TASK PROMPT
Give back exactly the stretch of data below from the line holding "Open Icons & Illustration category" through the line holding "Task: Expand the Location menu arrow", both ends included, and leave the remaining lines out.

Saved entries
== == ==

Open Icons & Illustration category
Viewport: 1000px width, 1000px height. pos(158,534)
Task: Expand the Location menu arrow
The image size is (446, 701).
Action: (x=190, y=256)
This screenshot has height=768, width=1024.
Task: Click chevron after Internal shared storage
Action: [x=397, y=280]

== == ==

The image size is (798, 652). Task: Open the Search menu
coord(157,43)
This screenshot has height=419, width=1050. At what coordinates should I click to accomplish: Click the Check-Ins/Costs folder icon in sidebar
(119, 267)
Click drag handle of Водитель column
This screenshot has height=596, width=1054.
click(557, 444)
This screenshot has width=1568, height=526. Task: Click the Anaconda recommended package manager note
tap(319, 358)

== == ==

SOLUTION FOR THIS TASK
Open Icons & Illustration category
Viewport: 1000px width, 1000px height. pos(158,534)
Task: Expand the Location menu arrow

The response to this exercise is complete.